Pogrom di Jedwabne

Il pogrom di Jedwabne (conosciuto anche come massacro di Jedwabne) fu un pogrom effettuato nel villaggio e nelle vicinanze di Jedwabne, in Polonia, e scatenato contro gli abitanti ebrei della zona nel luglio 1941, durante la Seconda guerra mondiale.
A seguito dell’attacco portato nel giugno 1941 all’Unione Sovietica, le truppe tedesche si rimpossessarono rapidamente delle zone che l’Unione Sovietica si era annessa nel 1939 come conseguenza del patto di non aggressione russo-tedesco. I tedeschi, attraverso la propria propaganda, fomentarono la popolazione polacca ed asserirono che gli ebrei avevano collaborato con i sovietici nei crimini commessi in Polonia prima del loro arrivo e le SS organizzarono l’intervento degli Einsatzgruppen (gruppi speciali) per uccidere gli ebrei del territorio occupato. La cittadina di Wizna, per esempio, nei pressi di Jedwabne (nel nord-est della Polonia) vide l’intervento degli Einsatzgruppen nell’uccisione di diverse decine di ebrei. Il villaggio e tutta la sua popolazione era sotto il controllo dei soldati tedeschi.
Il mese successivo, il 10 luglio 1941, sotto ordini dei soldati tedeschi gli abitanti non-ebrei di Jedwabne circondarono i loro vicini ebrei e tutti coloro che riuscirono a trovare, compresi gli ebrei in visita da paesi vicini e i residenti dei villaggi circostanti come Wizna e Kolno. Il gruppo venne condotto nella piazza di Jedwabne, dove venne assalito e picchiato. Un gruppo di quaranta o cinquanta ebrei, tra i quali il rabbino della locale comunità, vennero costretti a demolire il monumento dedicato a Lenin, costruito durante l’occupazione sovietica. Questo gruppo venne successivamente ucciso e gettato in una fossa comune insieme ai frammenti del monumento distrutto.
Successivamente – le deposizioni dei testimoni variano da una a diverse ore – la maggior parte degli ebrei rimasti in vita dopo le violente percosse e che ancora si trovavano sulla piazza, vennero rinchiusi in un granaio al quale venne appiccato fuoco; morirono bruciati vivi.
Fino al 2000 venne comunemente accettato che il massacro Jedwabne fosse stato commesso dagli Einsatzgruppe delle SS tedesche. A tale data un dettagliato studio dell’evento venne pubblicato dallo storico ebreo-statunitense Jan T. Gross.

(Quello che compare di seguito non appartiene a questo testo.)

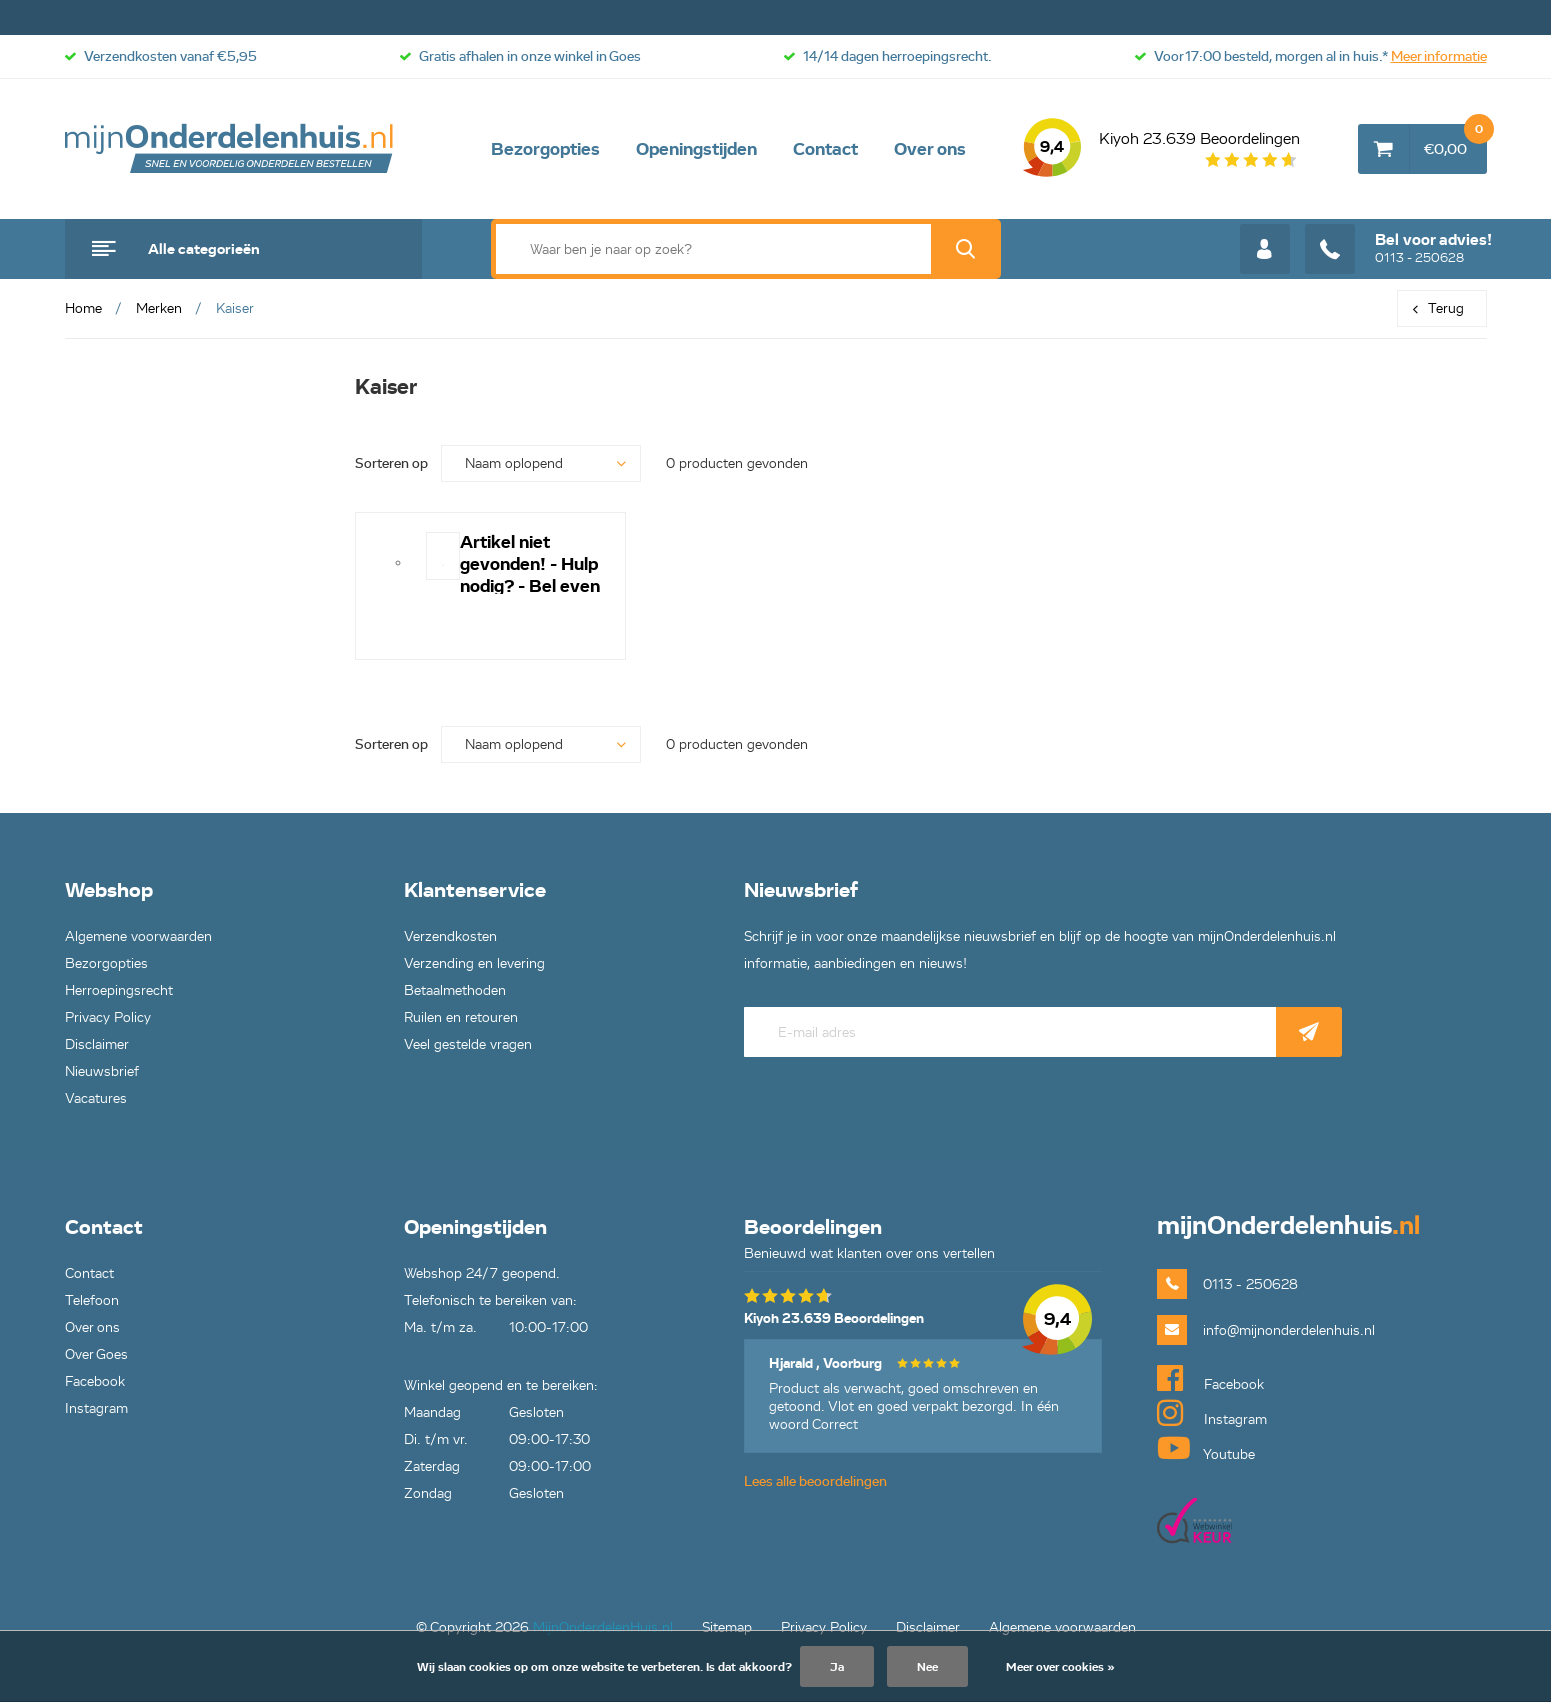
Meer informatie (1439, 56)
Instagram (96, 1408)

Ovviamente lo studio, che addossava le colpe ai vicini polacchi e non alle SS tedesche, causò enormi controversie in Polonia e molti si interrogarono sulla validità delle conclusioni. Tomasz Strzembosz, professore all’Università cattolica di Lublino e all’Accademia polacca di scienze – Istituto di studi politici, sostenne che anche se i polacchi fossero stati coinvolti, l’operazione era stata supervisionata dagli occupanti tedeschi (le tesi di Strzembosz, in inglese).
A seguito di una intensa attività di investigazione, tuttavia, l’Istituto polacco per la Memoria nazionale (Instytut Pamięci Narodowej, IPN) rilasciò, nel 2002, un rapporto nel quale si faceva carico di alcune tesi espresse da Gross, anche se il numero di ebrei uccisi (circa 380) era decisamente inferiore ai 1.600 riportati negli anni precedenti (la conferma del numero preciso di vittime non fu possibile a causa dell’opposizione delle autorità religiose ebree all’esumazione dei corpi). L’IPN scoprì che all’eccidio erano presenti otto poliziotti tedeschi. Molti testimoni asserirono di aver visto soldati tedeschi quel giorno a Jedwabne mentre altri affermarono il contrario.